(Dataset excerpt)
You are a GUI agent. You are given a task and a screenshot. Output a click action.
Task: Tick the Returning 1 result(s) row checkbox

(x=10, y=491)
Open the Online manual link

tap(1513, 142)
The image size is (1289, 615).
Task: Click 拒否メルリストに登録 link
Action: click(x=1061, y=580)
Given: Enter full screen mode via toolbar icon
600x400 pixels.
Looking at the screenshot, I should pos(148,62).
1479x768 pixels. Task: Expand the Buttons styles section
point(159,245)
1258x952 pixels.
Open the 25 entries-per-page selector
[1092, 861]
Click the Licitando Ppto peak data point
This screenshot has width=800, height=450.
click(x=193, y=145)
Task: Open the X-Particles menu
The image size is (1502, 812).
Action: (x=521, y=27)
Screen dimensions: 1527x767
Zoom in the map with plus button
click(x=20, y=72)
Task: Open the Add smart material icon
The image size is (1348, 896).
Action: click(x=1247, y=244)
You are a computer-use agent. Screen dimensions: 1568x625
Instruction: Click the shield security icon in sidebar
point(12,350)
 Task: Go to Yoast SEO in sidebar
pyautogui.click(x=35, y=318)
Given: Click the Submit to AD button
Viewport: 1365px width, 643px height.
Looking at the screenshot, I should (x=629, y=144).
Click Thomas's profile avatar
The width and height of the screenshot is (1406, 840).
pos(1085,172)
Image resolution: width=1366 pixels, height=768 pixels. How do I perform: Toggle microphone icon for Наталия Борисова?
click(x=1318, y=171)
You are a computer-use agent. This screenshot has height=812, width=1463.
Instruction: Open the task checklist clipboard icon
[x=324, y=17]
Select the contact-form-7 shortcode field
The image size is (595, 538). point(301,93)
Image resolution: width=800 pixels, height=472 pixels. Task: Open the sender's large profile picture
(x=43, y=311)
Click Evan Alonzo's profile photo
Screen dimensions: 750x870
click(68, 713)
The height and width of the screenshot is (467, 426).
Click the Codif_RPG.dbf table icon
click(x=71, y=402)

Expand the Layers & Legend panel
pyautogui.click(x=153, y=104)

Problem to work on:
Reproduce the rows above verbatim, from the very first line through the line that contains "Looking at the screenshot, I should pos(148,62).", including that line.

In response:
You are a GUI agent. You are given a task and a screenshot. Output a click action.
Task: Tick the Returning 1 result(s) row checkbox

(x=10, y=491)
Open the Online manual link

tap(1513, 142)
The image size is (1289, 615).
Task: Click 拒否メルリストに登録 link
Action: click(x=1061, y=580)
Given: Enter full screen mode via toolbar icon
600x400 pixels.
Looking at the screenshot, I should pos(148,62).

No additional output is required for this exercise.